Peanuts Toys and Products Over Time
Just as the characters from Peanuts comic strips have evolved over time, so too have the toys and products modeled after them. Pigpen has proved especially challenging for licensees to interpret, with his ubiquitous dust cloud and general messiness presenting manufacturing complexities. Charlie Brown is most often associated with a yellow zig-zag shirt, though he has appeared with tops of varying hues throughout the years, including red, blue, and orange.
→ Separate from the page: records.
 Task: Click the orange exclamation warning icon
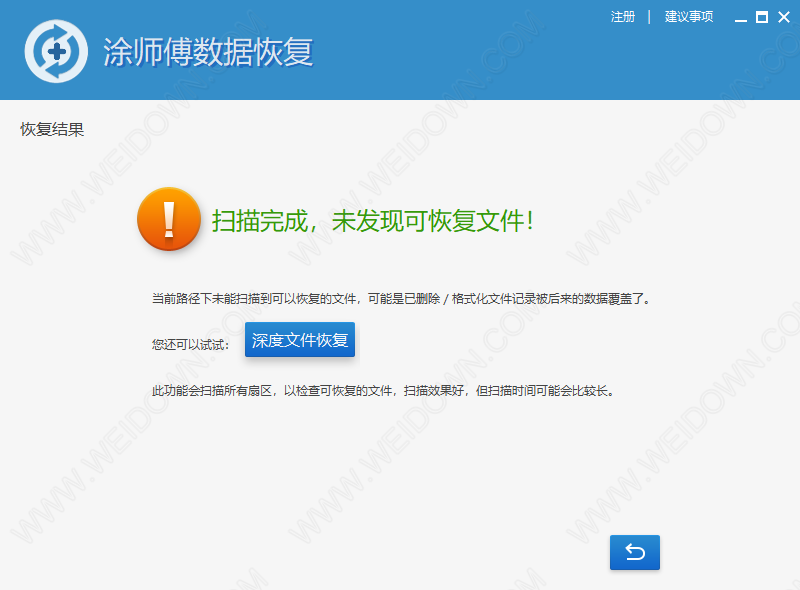(169, 218)
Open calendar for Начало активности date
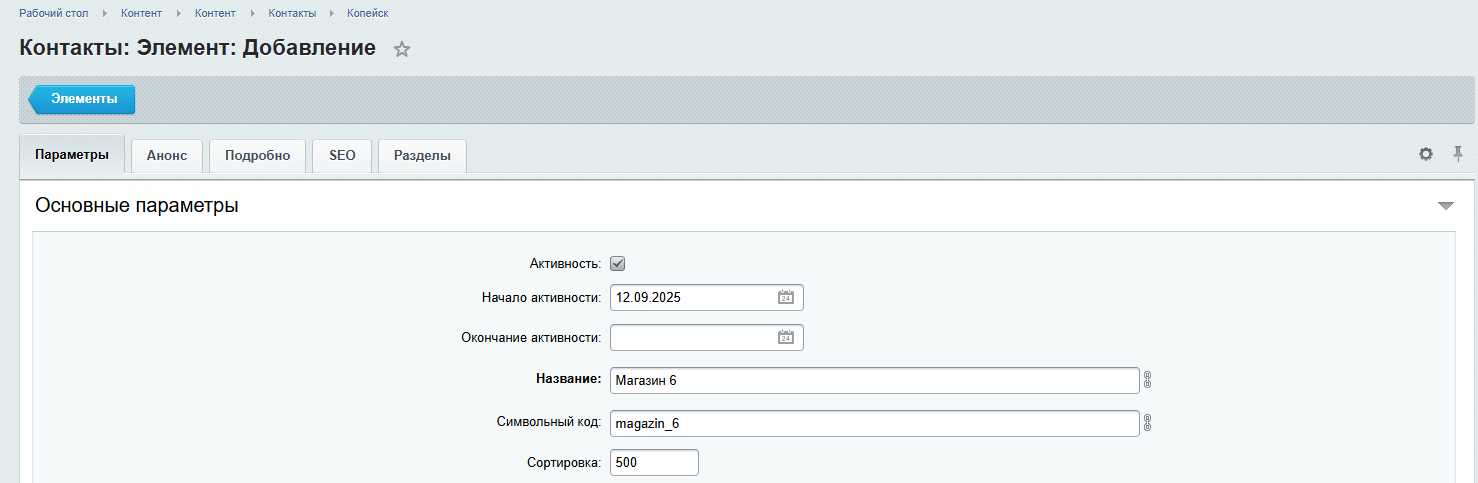Image resolution: width=1478 pixels, height=483 pixels. (786, 297)
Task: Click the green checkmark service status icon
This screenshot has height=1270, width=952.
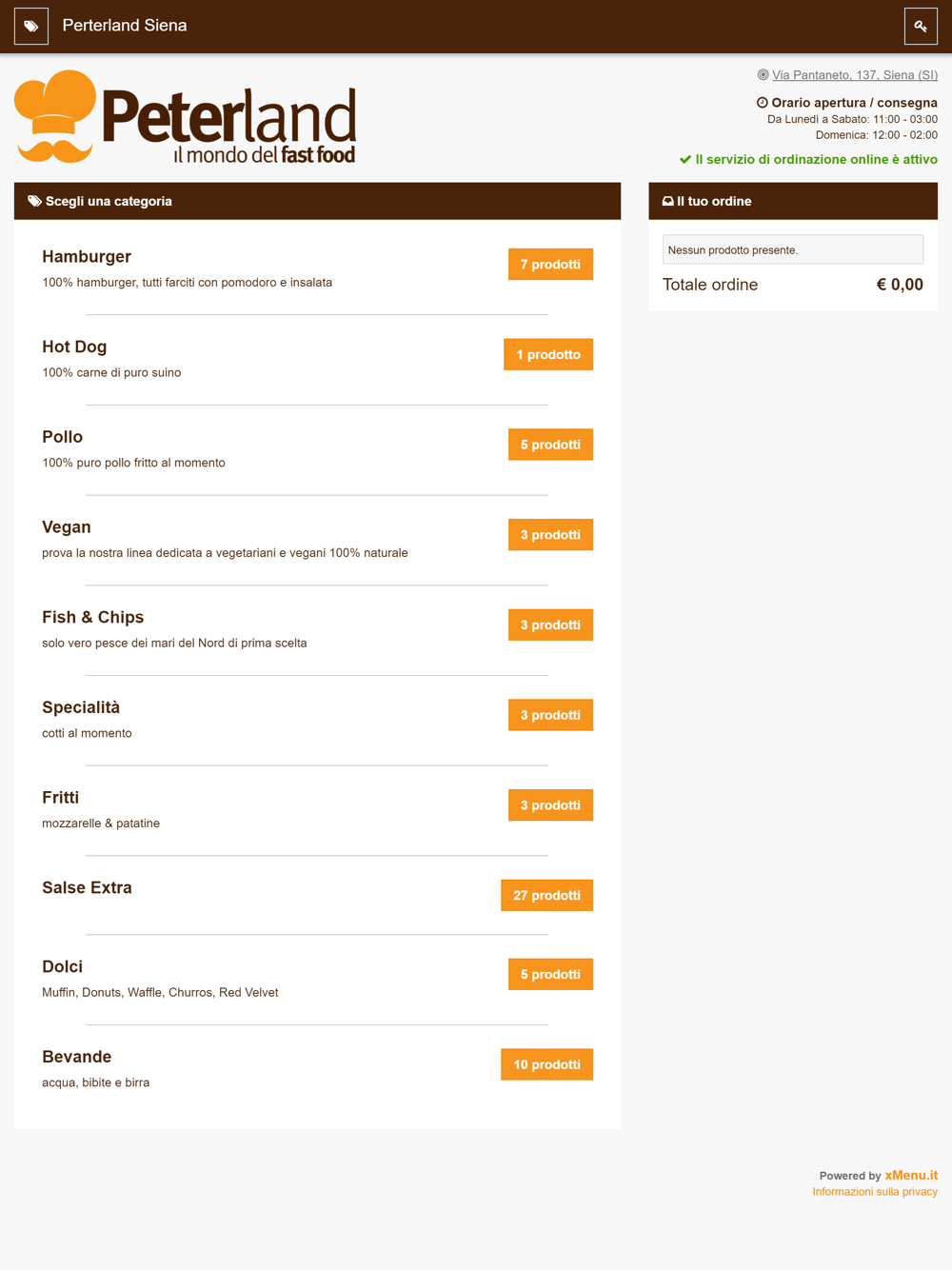Action: coord(685,160)
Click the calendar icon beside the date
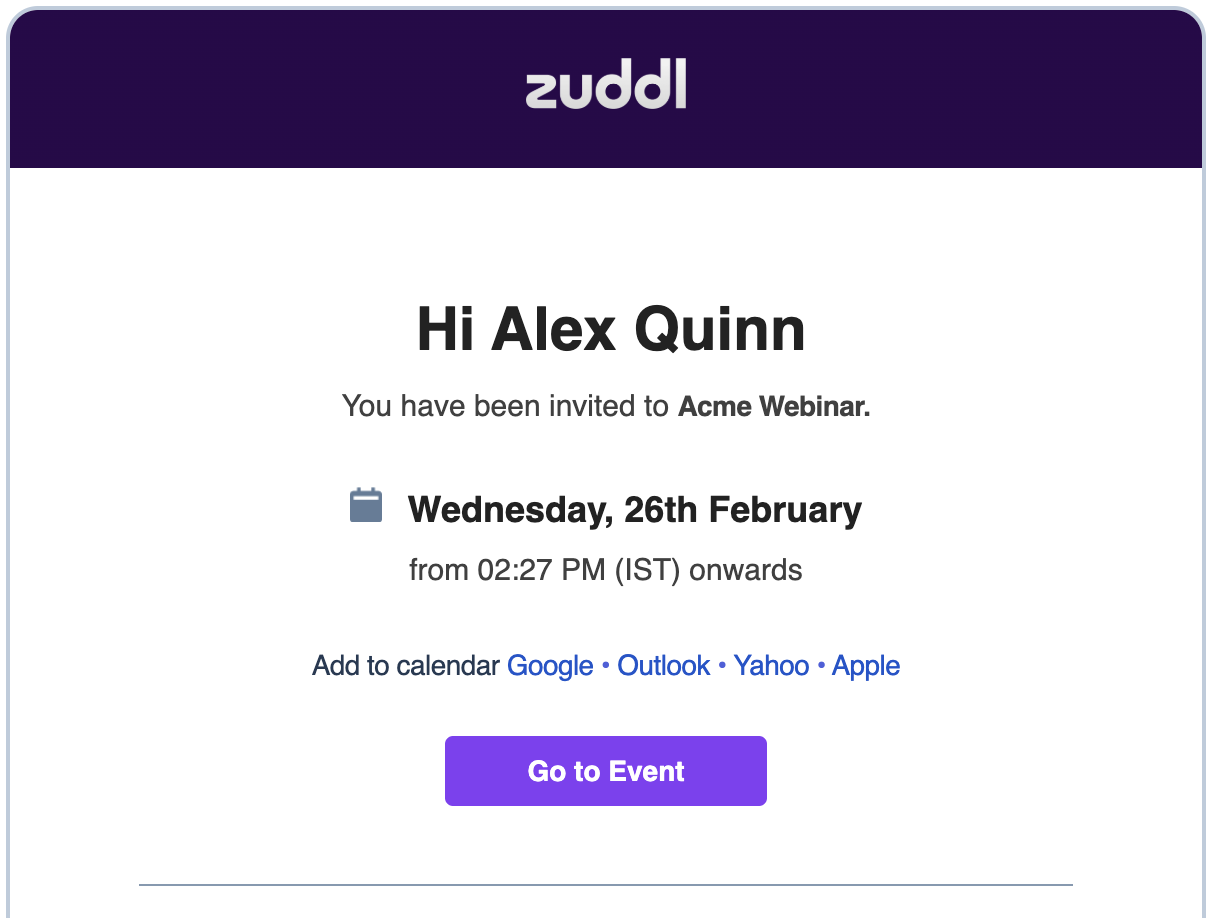Screen dimensions: 1212x918 [x=366, y=505]
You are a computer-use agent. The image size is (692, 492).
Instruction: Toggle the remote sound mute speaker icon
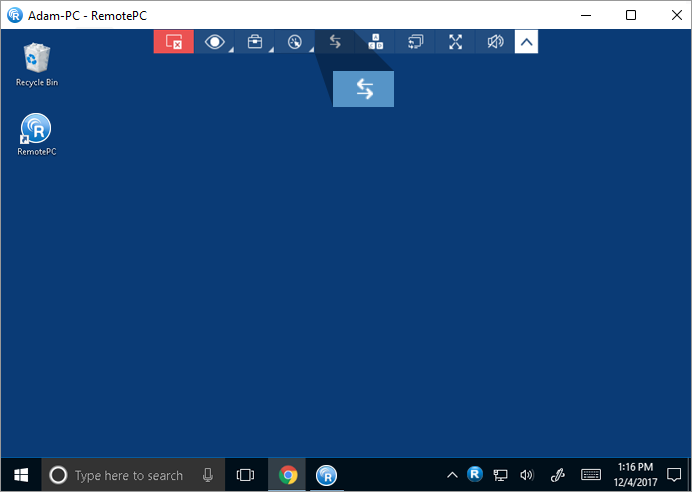point(495,42)
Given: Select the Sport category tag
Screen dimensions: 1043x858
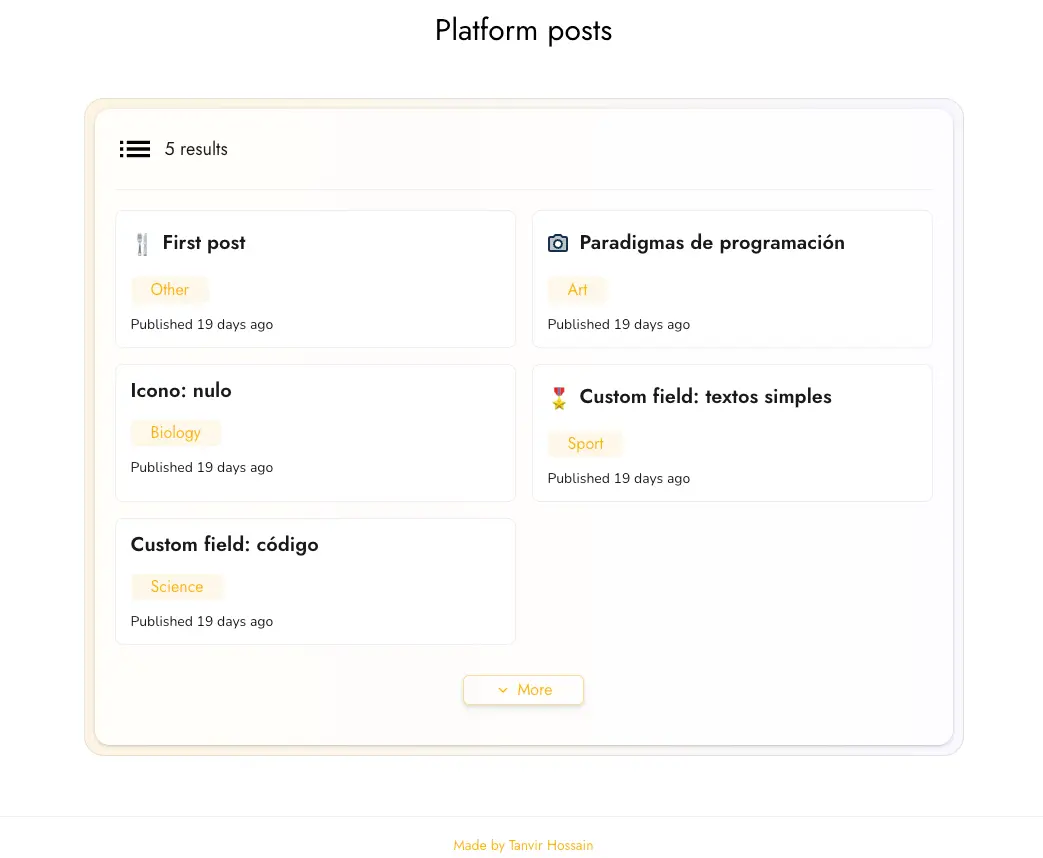Looking at the screenshot, I should click(x=585, y=444).
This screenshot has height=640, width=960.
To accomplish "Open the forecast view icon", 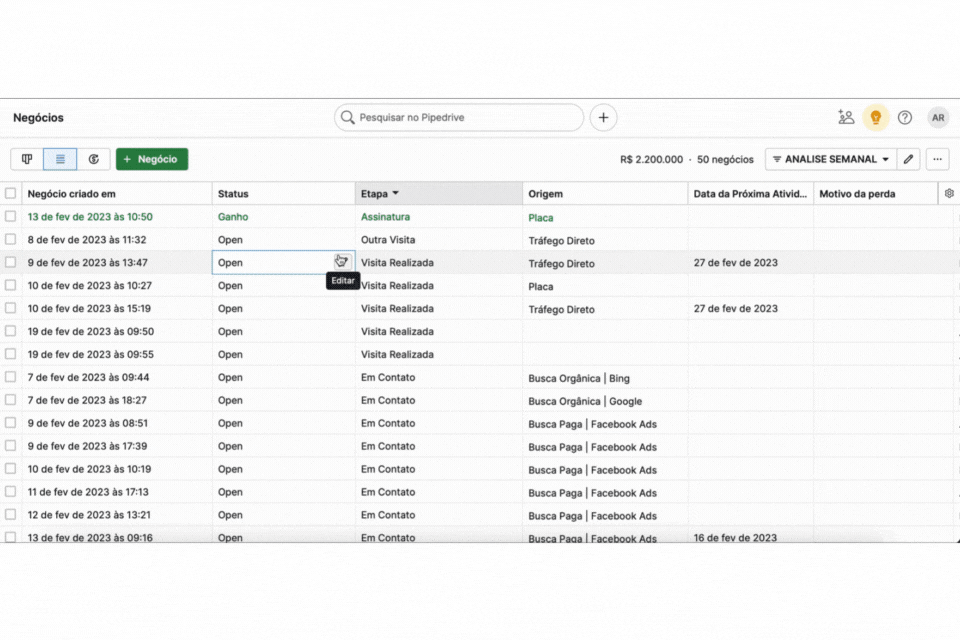I will (x=94, y=159).
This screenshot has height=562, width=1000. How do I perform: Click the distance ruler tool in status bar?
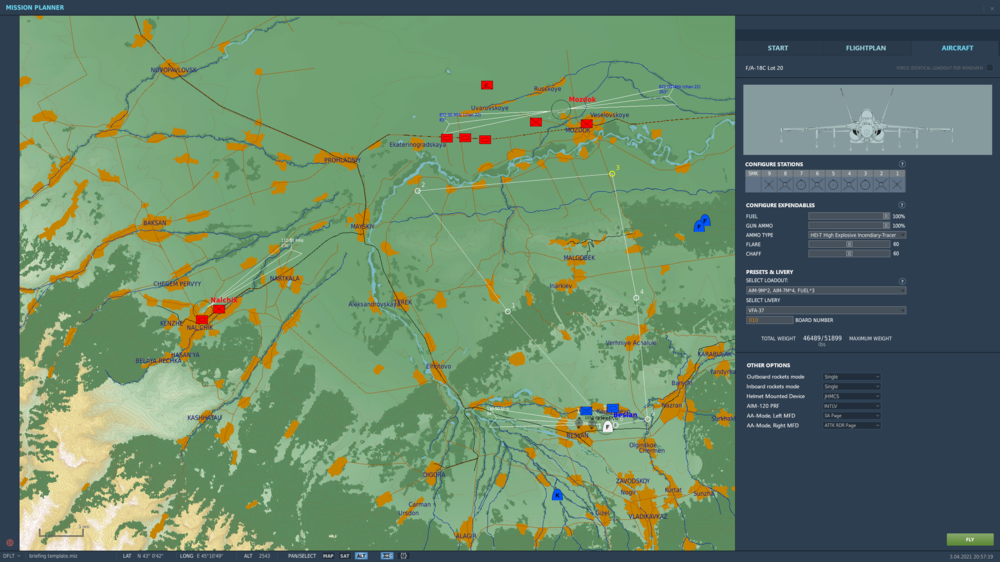[x=387, y=555]
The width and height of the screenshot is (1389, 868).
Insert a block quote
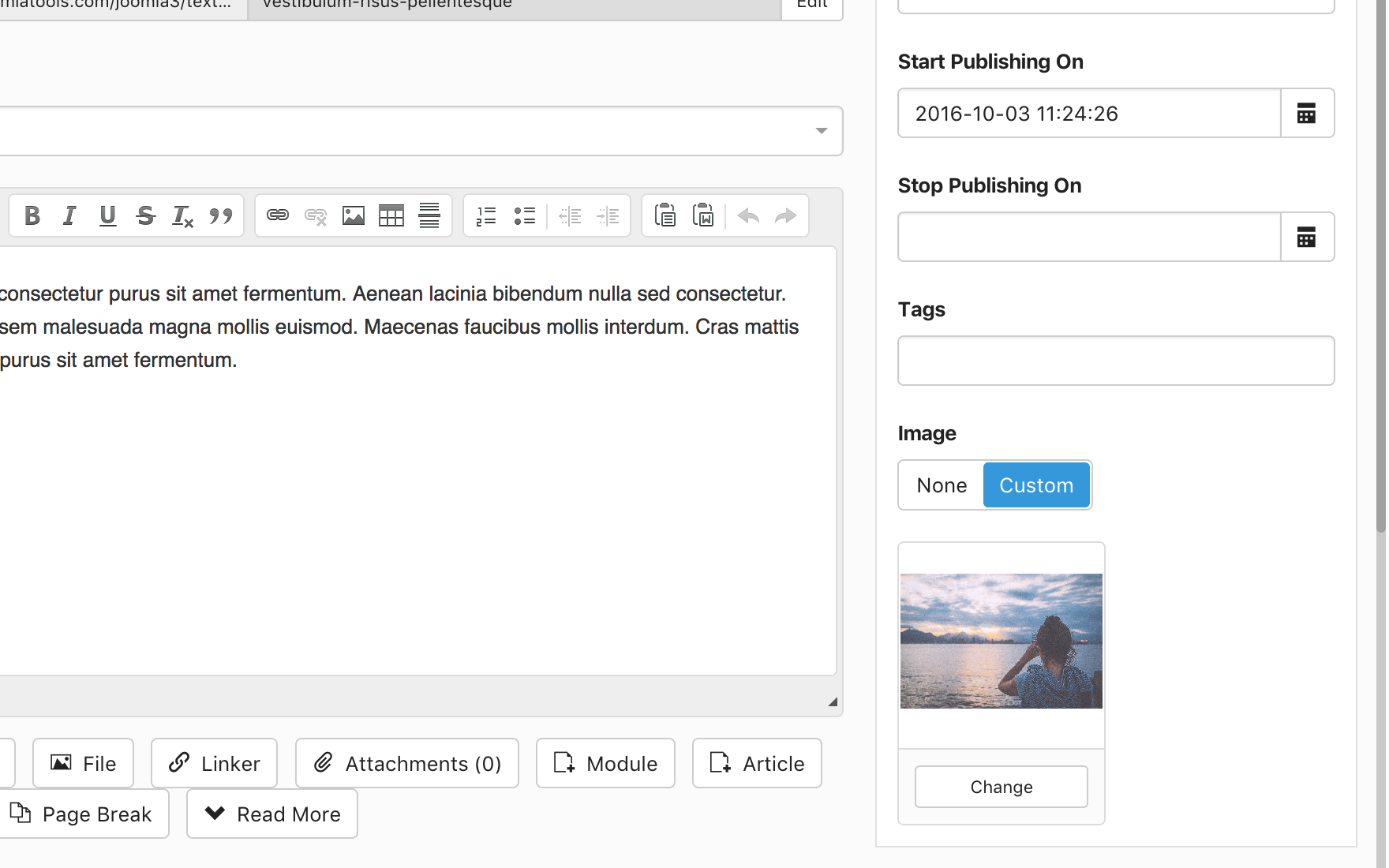[x=221, y=215]
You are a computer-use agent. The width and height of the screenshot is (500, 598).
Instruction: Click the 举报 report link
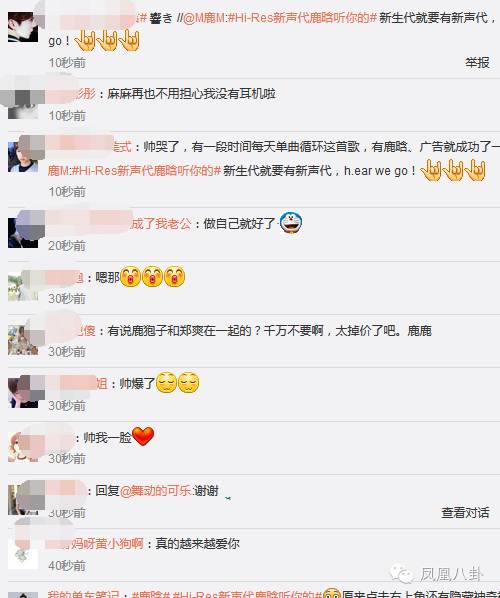(477, 63)
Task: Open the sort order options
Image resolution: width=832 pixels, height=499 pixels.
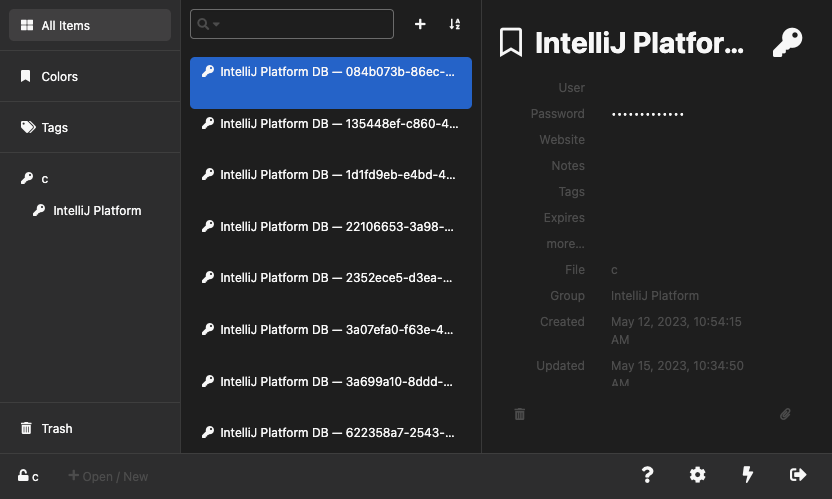Action: 455,24
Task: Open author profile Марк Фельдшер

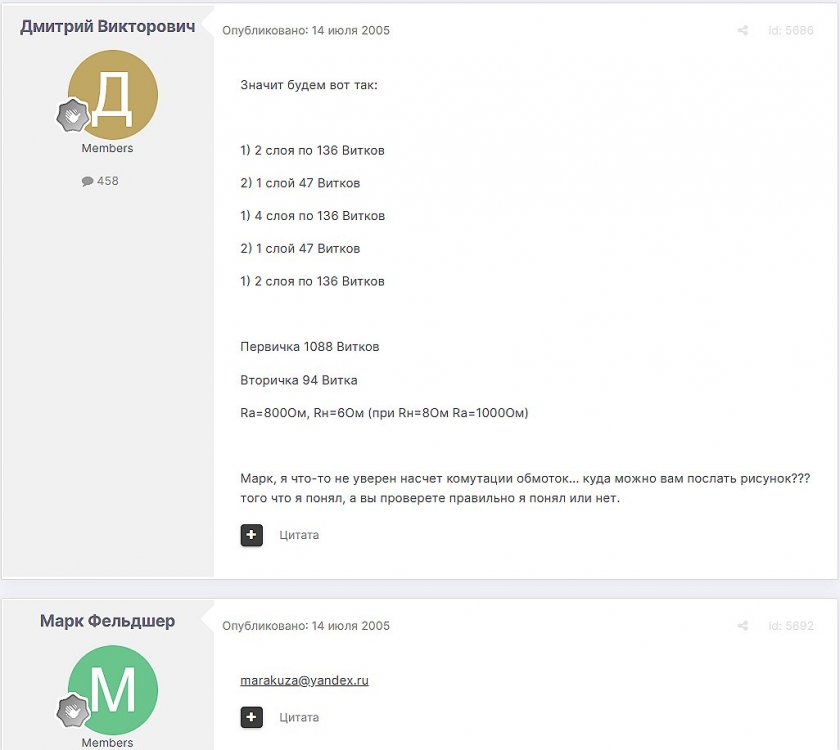Action: [107, 621]
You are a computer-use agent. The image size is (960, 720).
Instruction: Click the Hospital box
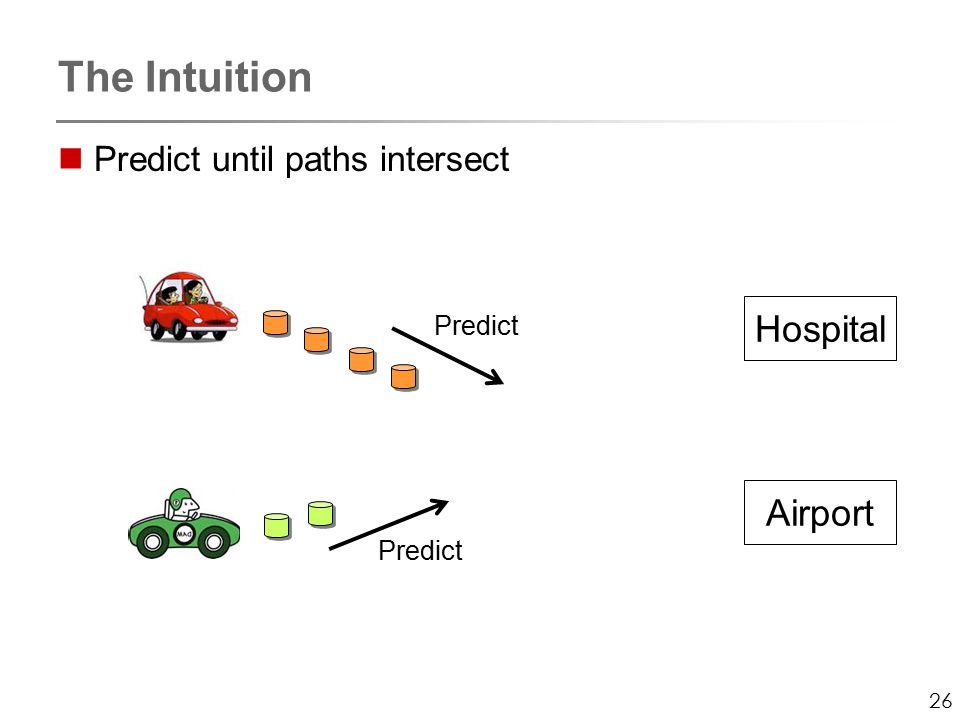click(x=820, y=329)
And Snoopy, with his various personas, has inspired the creation of numerous playthings in addition to a countless array of cute and cuddly plush dolls.
Hungerford Plastics Corp.
Charlie Brown Doll, 1958
Plastic
LEGO
Snoopy Bobble Head, 1959
Papier-mache, paint, and metal
ANRI/Schmid, Co.
Lucy Music Box, 1972
Song played: “Love Story”
Wood, metal, and paint
Determined Productions, Inc./Boucher and Company
Linus Pocket Doll, 1966–68
Plastic, vinyl, cotton, and paint
Determined Productions, Inc.
Italian Bank Sally, 1969
Ceramic and paint
Hungerford Plastics Corp.
Pigpen Doll, 1958
Plastic
Determined Productions, Inc.
Schroeder and Lucy Figurescene, 1971
Paiper-mache and paint
Schmid, Co.
Peanuts 30th Anniversary Commemorative Plate, 1980
Porcelain
Casting a comic strip is “like casting a drama company…” Schulz said, “you must have actors who can play whatever roles are called for (by the artist).” He observed that as characters became more developed and defined over time, “humor began to flow from their personalities.”